The great Eusebio turned out for Metros-Croatia in 1976, but with the game south of the border heading for record attendance and a golden era, an excellent Toronto club did not benefit. Despite a 15-9 regular season and a playoff run ending with the club lifting the Soccer Bowl championship in Seattle, the city did not respond. A little over 5,000 people turned out for the club’s home games in ’76, and the championship only increased attendance by 2,000 for the ’77 regular season.
In 1979, the club changed its name again. This time they became the Blizzard, and began to play their home games at the much larger Exhibition Stadium. Realizing that Toronto could be one of the league’s elite franchises, former Cosmos and Chicago Sting executive Clive Toye journeyed north in September of ’79 to become the president of a refurbished Toronto franchise.
The man who had signed Pele for the Cosmos and was largely responsible for the success of the NASL after 1975, Toye soon found just how troubled the club was. In a period where Toronto was the home to underachieving franchises in baseball, Canadian football, and hockey, only the Blizzard suffered at the gate.
By 1981, Toye had had enough. “There is absolutely no human reason why the Blizzard should not be one of the dominant NASL franchises and a dominant factor in Toronto sports life. There’s no reason for that whatsoever. And yet despite Toye’s firm belief in the potential for the team and city, it just didn’t happen. The 1981 season saw a dip in the clubs form, and a corresponding decrease in attendance from a hardly impressive 15,000 to less than 7,000.
By any estimate, the 1981 season was an unmitigated disaster. The team ended the season with taking attendance after only managing seven wins in a 32 game season. From September of 1980 to May 1981, the club lost almost three million dollars, and with no sign of a turnaround the team’s owners, Global Communications, put them up for sale.

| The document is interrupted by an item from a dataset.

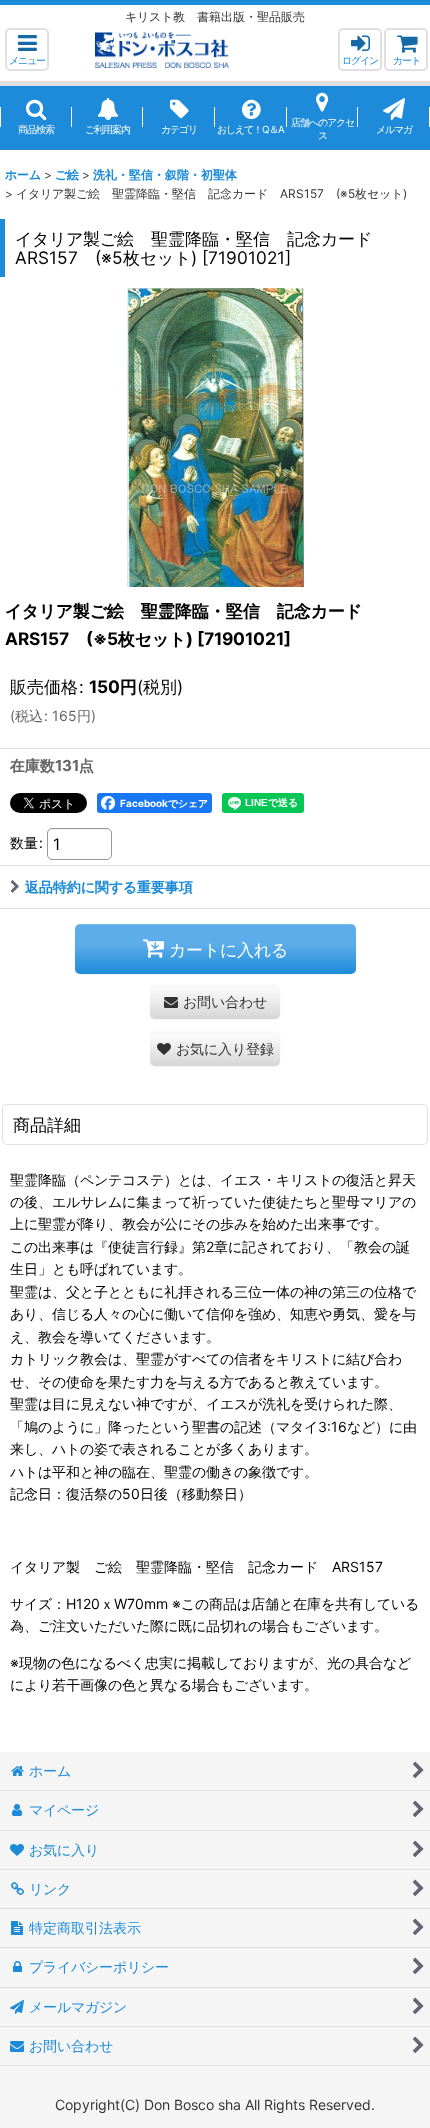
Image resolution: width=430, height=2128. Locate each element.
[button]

Toye guaranteed the team’s future by promising to step in with a group to stabilize the ownership, but the club’s finances and ownership would be anything but stable for the next three years.
To Toye’s credit, he did turn the team’s on-field performance around after the ’81 season. A winning record in ’82 laid the groundwork for challenging for the tile in ’83. Toronto fell at the last hurdle that year, losing the Soccer Bowl to Tulsa. But the same problems with attendance, finances, and ownership continued to plague the club.

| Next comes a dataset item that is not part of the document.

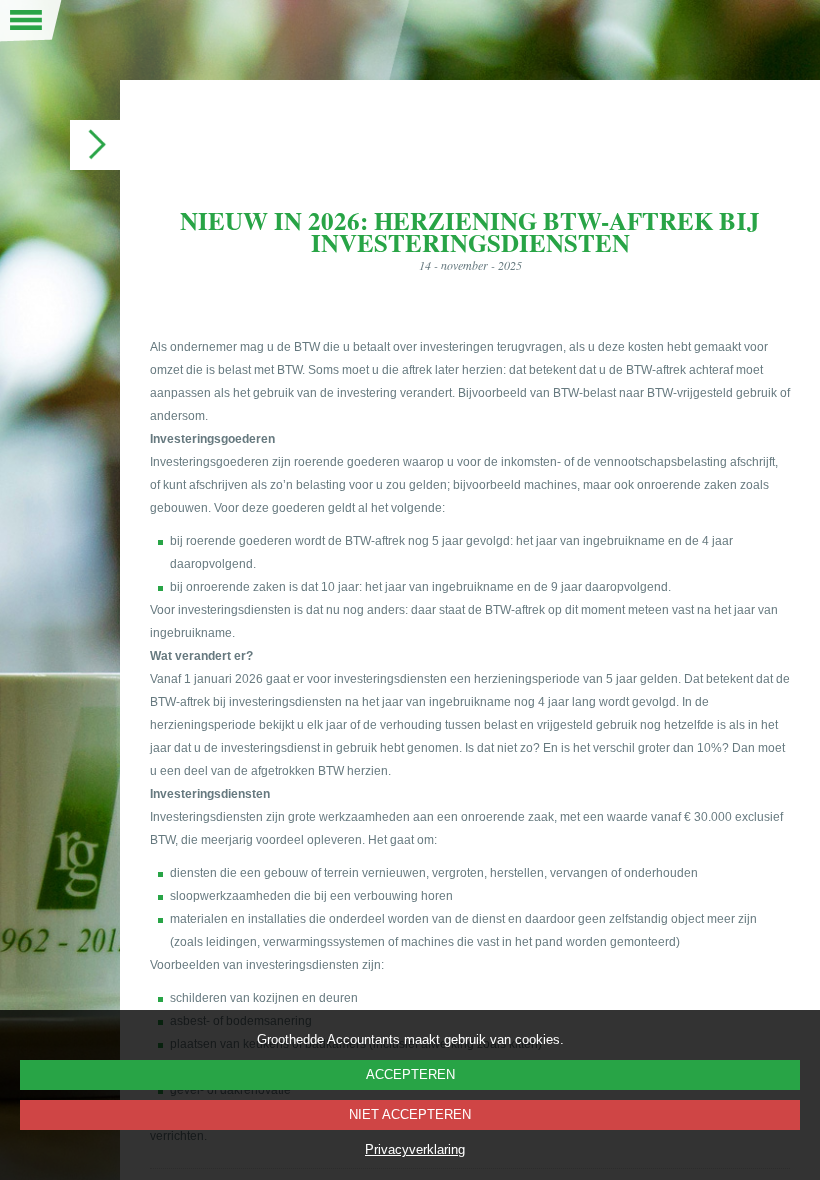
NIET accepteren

By September of ’84, Clive Toye had taken over as the chairman of the club’s ownership, but by that time the league and the Blizzard were on life-support and Toye was a bit more realistic. “In the past three years we have removed the reasons always given to us by fans as an excuse for why they’re not supporting us. People said all winter that they will be behind us now that we have done all those things. They didn’t keep their promise and I feel somewhat let down.”
Toye watched his Blizzard finish another winning season in front of average attendances of a little over 11,000 and for the second straight year the Blizzard made it to the league championship, this time a three-game series against the Chicago Sting.
The final game in the history of the North American Soccer League was played in September in Toronto. A 2-0 loss saw the Chicago Sting sweep the Blizzard and win the final league championship.
In the following weeks, Clive Toye would become acting commissioner of a league that for all practical purposes no longer existed, valiantly trying to gather enough teams for a 1985 season. Toye’s plan failed, and by late March of 1985 only the Blizzard and the Minnesota Strikers remained members of the NASL. On March 29, Toye’s tenure as commissioner, and for all practical purposes the NASL, ended with the fateful words “We simply ran out of time.”
For Toronto, the name “Blizzard” would be resurrected for the city’s Canadian Soccer League side, lasting five years until the league folded in 1992. The Blizzard played the ’93 season in the American Professional Soccer League (now known as the A-League) before another name change. The Toronto Rockets finished dead last in 1994 and folded at the end of the season.